Field Notes

conservation-and-private-camps

Helena Marsh, Editor-at-Large 20 May 2026 7 min read

It begins, as these journeys often do, with a wrong turn. The road we had marked on the map narrowed to a track, the track to a footpath, and by the time the rain came in off the hills there was nothing for it but to keep walking until something — a village, an inn, a stranger with a key — appeared on the far side.

This is the part of travelling we keep coming back to in the Journal: not the well-known places, but the half-hour after you have left them behind. The villages a valley over from the famous one. The harbour two coves down from the photographed one. The hour spent waiting for a bus that, you eventually realise, stopped running for the season three weeks ago.

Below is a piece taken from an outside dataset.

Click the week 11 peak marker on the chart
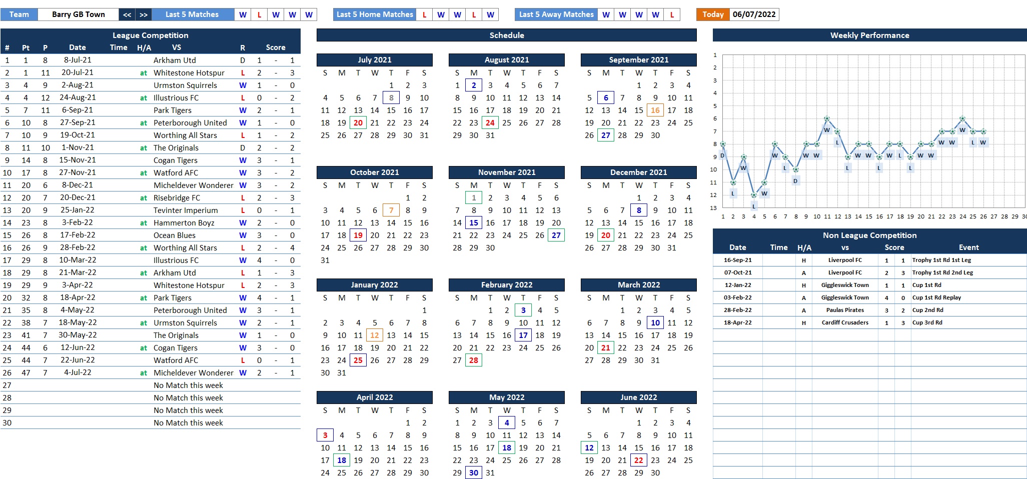Image resolution: width=1027 pixels, height=479 pixels. [x=827, y=119]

"The destinations we remember best are almost never the ones we set out to find. They are the ones we arrived at, slightly damp, after the original plan failed."

There is a kind of travel that is best measured not in distance but in patience — in the willingness to sit for an afternoon in a square where nothing happens, to take the slow train when the fast one is available, to eat what the kitchen happens to be cooking rather than what the menu lists.

What follows is a short account of one such week, walked in early spring across a stretch of coast we will not name precisely (the innkeepers asked us not to, and we agreed). The route is rough; the inns are small; the season is short. None of that, we think, is a problem.

If you find yourself there — and a few of you will — please be kind to the village shop. It is also the post office, the bus stop, and, on Tuesdays, the bar.